Developing AI Safety: Bridging the Power-Ethics Gap (Introducing New Concepts)
By Ronen Bar @ 2025-04-16T11:25 (+18)
TLDR
- One of the most significant challenges facing humanity is the widening gap between our rapidly increasing power and our slower progress (if there is any) in ethical understanding and application. I term this the power-ethics gap, and this has been creating increasing suffering and death (to animals and humans) from human actions as history progresses.
- AI threatens to dramatically expand the power-ethics gap.
- This creates an urgent imperative for humanity to cultivate better ethics.
- Currently, the AI safety field predominantly focuses on the critical task of maintaining human control over powerful AI systems, often overlooking the vital ethical dimension. Consequently, philosophical inquiry is essential to re-view the field, introducing new concepts (or refining existing ones) that properly emphasize this ethical component.
- I suggest several new concepts in this post.
- More resources can be dedicated to the crucial question of AI value selection, and related work that aims to ensure the values embedded within AI systems align with an encompassing ethical view.
This post can be seen as a continuation of the this post.
(To further explore this topic, you can watch a 34-minute video outlining a concept map of the AI space and potential additions. Recommended viewing speed: 1.25x).
This post drew some insights from the Sentientism podcast and the Buddhism for AI course.
My Point of View
I am looking at the AI safety space mainly through the three fundamental questions: What is? What is good? How do we get there?

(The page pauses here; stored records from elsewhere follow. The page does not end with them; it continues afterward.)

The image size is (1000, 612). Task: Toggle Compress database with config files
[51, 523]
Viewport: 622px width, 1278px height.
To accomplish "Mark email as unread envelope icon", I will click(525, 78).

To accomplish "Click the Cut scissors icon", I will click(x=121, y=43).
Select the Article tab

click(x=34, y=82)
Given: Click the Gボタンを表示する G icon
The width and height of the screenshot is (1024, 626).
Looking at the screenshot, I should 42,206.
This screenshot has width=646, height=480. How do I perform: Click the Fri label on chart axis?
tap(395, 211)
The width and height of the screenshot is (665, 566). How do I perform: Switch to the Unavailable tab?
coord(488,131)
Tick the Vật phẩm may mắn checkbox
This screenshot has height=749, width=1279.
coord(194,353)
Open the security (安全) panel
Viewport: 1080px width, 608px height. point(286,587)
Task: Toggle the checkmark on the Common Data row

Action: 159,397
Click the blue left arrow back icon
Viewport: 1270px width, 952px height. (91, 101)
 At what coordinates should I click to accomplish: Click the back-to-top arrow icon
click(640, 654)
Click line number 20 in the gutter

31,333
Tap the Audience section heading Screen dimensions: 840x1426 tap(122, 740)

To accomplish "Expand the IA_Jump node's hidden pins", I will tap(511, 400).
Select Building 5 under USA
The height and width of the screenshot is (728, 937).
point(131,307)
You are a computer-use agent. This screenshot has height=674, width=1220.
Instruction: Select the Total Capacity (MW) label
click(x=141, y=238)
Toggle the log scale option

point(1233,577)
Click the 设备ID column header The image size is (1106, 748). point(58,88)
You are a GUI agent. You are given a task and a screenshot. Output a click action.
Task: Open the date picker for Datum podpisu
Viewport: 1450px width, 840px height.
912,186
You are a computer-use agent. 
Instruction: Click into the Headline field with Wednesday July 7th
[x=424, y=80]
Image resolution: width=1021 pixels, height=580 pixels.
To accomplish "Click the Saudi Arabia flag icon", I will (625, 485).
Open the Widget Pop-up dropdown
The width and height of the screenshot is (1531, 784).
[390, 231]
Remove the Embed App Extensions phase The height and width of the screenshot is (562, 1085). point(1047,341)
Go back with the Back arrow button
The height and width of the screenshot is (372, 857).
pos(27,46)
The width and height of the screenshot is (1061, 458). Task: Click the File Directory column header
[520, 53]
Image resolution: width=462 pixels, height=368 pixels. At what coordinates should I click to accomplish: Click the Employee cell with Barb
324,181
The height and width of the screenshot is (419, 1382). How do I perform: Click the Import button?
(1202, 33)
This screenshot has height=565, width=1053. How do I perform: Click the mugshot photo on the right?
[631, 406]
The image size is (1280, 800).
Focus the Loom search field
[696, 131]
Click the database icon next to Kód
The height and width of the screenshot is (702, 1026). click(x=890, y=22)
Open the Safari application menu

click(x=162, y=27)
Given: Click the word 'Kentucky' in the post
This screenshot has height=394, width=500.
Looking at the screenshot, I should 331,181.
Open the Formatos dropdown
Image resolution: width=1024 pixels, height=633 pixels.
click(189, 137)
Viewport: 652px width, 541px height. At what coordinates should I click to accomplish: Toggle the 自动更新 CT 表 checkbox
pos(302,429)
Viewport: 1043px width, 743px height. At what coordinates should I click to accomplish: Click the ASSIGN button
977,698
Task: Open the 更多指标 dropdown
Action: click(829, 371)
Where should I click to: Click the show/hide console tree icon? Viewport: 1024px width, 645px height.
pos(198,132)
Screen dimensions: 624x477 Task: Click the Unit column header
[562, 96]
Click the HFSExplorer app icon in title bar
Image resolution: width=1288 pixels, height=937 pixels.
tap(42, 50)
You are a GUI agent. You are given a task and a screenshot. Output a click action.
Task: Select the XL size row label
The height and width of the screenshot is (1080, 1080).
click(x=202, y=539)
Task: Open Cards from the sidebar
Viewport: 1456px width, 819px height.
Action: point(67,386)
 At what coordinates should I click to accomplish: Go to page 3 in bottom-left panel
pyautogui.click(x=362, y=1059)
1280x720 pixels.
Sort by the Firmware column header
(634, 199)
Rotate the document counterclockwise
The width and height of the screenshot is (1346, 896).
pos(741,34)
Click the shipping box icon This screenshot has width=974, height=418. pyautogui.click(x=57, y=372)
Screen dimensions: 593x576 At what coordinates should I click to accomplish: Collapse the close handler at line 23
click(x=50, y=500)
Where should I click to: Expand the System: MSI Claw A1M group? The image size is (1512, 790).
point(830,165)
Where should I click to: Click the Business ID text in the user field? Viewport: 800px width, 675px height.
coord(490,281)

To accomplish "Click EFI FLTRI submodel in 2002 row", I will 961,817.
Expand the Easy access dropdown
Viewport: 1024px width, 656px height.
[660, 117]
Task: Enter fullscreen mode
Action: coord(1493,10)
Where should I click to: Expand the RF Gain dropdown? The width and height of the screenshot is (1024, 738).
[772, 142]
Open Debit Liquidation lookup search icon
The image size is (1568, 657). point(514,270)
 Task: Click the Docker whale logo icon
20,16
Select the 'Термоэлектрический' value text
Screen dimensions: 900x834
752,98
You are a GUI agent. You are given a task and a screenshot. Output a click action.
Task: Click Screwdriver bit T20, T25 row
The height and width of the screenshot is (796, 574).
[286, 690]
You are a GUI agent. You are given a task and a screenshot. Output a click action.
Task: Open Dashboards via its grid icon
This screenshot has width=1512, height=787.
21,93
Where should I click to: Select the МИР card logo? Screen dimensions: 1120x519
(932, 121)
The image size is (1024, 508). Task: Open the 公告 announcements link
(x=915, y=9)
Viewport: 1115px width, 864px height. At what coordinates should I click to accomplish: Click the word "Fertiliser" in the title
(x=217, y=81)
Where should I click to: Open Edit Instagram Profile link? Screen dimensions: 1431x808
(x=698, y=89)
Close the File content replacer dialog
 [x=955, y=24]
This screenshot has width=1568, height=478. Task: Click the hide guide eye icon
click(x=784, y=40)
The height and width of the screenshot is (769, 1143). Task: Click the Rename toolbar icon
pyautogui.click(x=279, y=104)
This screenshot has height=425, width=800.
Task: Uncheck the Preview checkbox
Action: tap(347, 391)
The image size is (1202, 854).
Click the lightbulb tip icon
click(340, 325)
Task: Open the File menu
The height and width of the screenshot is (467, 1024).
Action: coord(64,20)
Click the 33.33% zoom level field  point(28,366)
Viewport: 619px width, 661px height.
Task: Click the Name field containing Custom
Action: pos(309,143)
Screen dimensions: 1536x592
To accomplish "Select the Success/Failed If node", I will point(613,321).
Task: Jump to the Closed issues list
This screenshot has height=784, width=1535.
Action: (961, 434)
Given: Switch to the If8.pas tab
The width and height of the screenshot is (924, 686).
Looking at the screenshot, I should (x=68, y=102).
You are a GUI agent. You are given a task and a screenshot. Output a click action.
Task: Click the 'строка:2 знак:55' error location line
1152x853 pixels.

- "What is?" relates to understanding reality through data and intelligence. I define intelligence as the capacity to make accurate predictions across increasingly complex counterfactual scenarios, given specific data and environmental context. The combination of data and intelligence constitutes power. Greater power enables a deeper understanding of "what is" and improved predictive capabilities across various scenarios.
- "What is good?" pertains to ethics – the principles guiding right action.
- "How to get there?" pertains to wisdom, the effective integration of power and ethics. Consider an analogy: power is the speed of a car, while ethics is the driver's skill. Low speed with an expert driver poses little risk. However, high speed with an unskilled driver will probably end in disaster. Wisdom, therefore, represents the effective application of power guided by ethical understanding.
Human History Trends
Historically, human power – driven by increasing data and intelligence – is scaling rapidly and exponentially. Our ability to understand and predict "what is" continues to grow. However, our ethical development ("understanding what is good") is not keeping pace. The power-ethics gap is the car driving increasingly faster, while the driver’s skill is improving just a little bit as the ride goes on and on. This arguably represents one of the most critical problems globally. This imbalance has contributed significantly to increasing suffering and killing throughout history, potentially more so in recent times than even before. The widening power-ethics gap appears correlated with large-scale, human-caused harm.
The Focus of the AI Safety Space
Eliezer Yudkowsky, who describes himself as 'the original AI alignment person,' is one of the most prominent figures in the AI safety space. His philosophical work, many concepts he created, and his discussion forum platform and organizations have significantly shaped the AI safety field. I am in awe of his tremendous work and contribution to humanity, but he has a significant blind spot regarding his understanding of “what is”. Yudkowsky operates within a framework where (almost) only humans are considered sentient, that is his claim, whereas scientific evidence suggests that probably all vertebrates, and possibly many invertebrates, are sentient. This discrepancy is crucial: one of the key founders of the AI safety space has built his perspective on an unscientific assumption that limits his view to a tiny fraction of the world's sentience.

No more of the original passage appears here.